Servant: Oh no! Let me bring the head waiter immediately!
Pharaoh: Just the waiter’s head will be fine.

I know it is tricky to judge historical figures with today’s morality, but surely the Pharaoh’s actions here are meant to be a bad example. A stone in my bread? Death, and no afterlife for you! What utter mercilessness.

Am I wrong in thinking that, Joseph aside, this example is meant to be a negative one in the development of Biblical ethics? You set a guy up as a god on Earth and he ends up disposing of people for the most trivial reasons. Looks like an object lesson to me.

Generally speaking, the bible isn’t trying to set up examples of good vs bad governments. Much later, in Deuteronomy, Moses does warn the Israelites about the dangers of giving power to one person and setting up a king; they ignore that advice, and in the book of Samuel, they set up the kings who do all the dreadful things that Moses warned against.

I think the point here is that Pharaoh is all-powerful, but I think that’s just a reflection of political reality in ancient Egypt.
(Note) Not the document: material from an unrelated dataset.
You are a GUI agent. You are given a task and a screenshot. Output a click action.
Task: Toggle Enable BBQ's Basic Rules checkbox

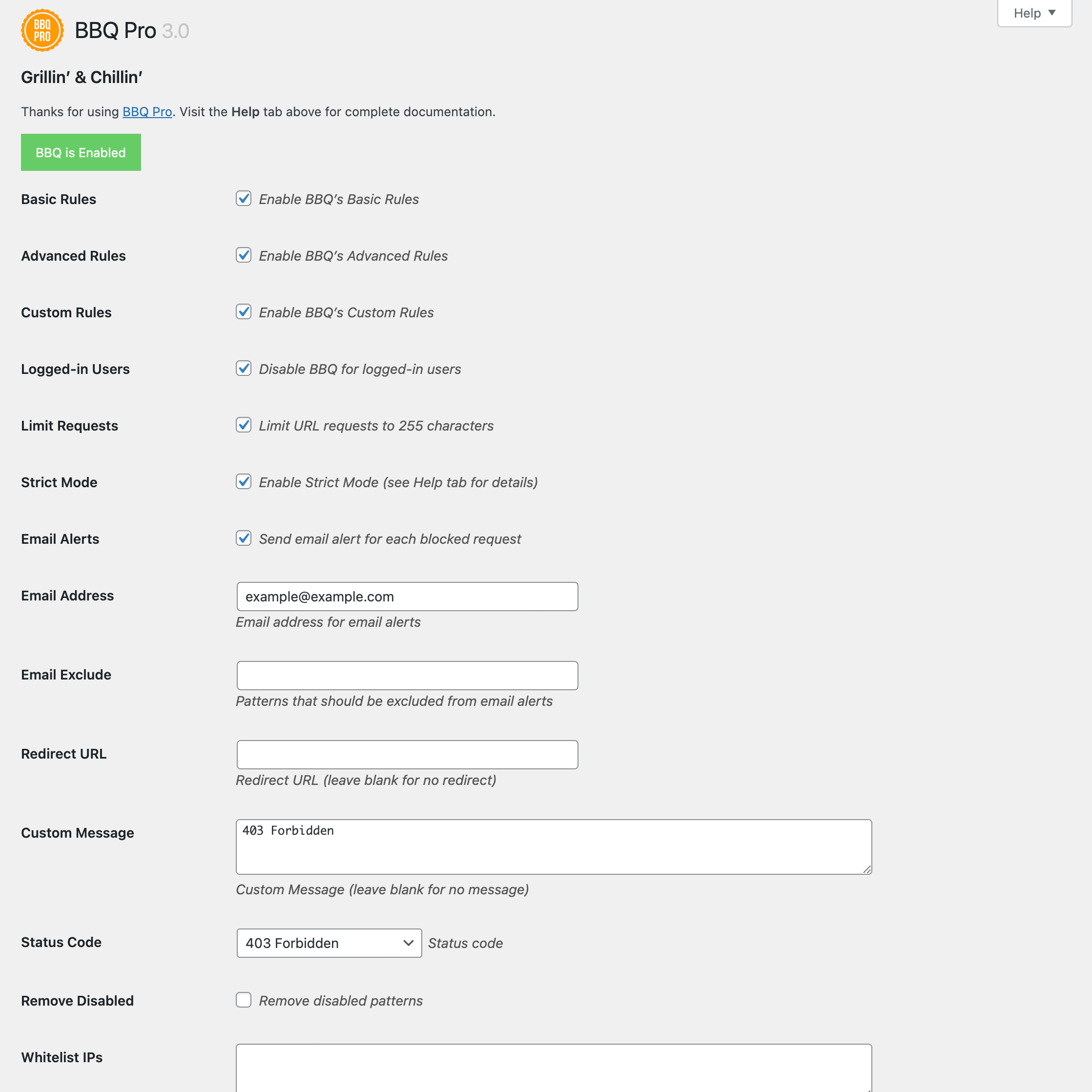pyautogui.click(x=244, y=198)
There’s no hint in the text itself that there’s anything “wrong” or unethical in this situation, there’s just what it is. (I think that your point allows for an interesting discussion.)

Does he (Moses)?

To my memory, the only time a king is mentioned in Deuteronomy is in the command to have one. In that chapter, there is no warning of the dangers of concentrating power in one person’s hands.

IIRC, it was Samuel himself who tried to warn the Israelites about the dangers of having a king before appointing Saul.

Zev Steinhardt

We’re talking about a government figurehead, yes, but I said ethics. The Pharaoh possesses immense power, but otherwise does not appear to be an especially virtuous fellow, no?
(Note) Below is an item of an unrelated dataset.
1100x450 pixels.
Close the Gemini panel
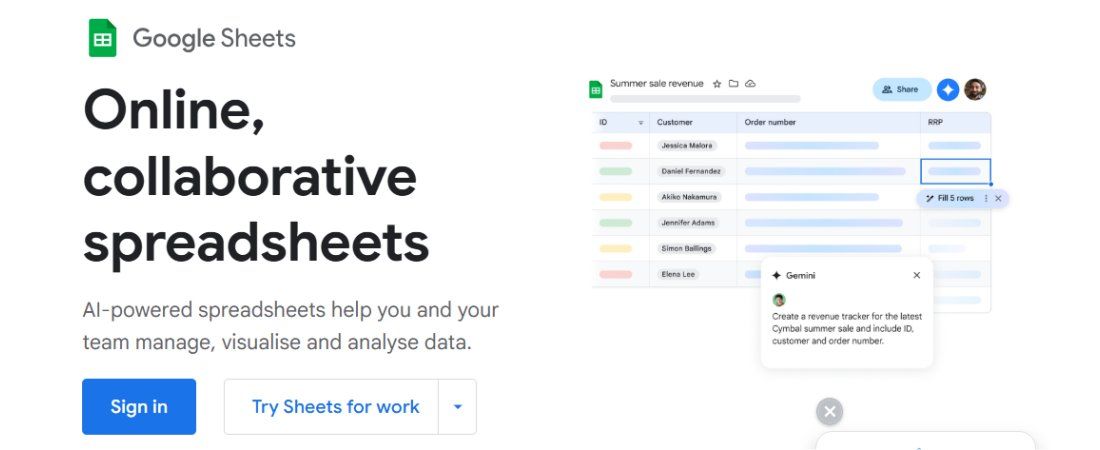tap(917, 275)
Deuteronomy 17:14 ff. But you’re right, I was conflating Samuel’s dire warnings with Moses’ instructions on how to limit the power of the king.

Ah, yes, I see what you’re saying. Nice point. If one accepts the midrashic reasons for the imprisonment of the cupbearer and baker, then I agree with you. But the plain text itself doesn’t give us reasons, so we don’t know whether the reasons were arbitrary or substantial; this pharaoh does seem to be concerned with the welfare of his people, which contrasts with the pharaoh of the Exodus.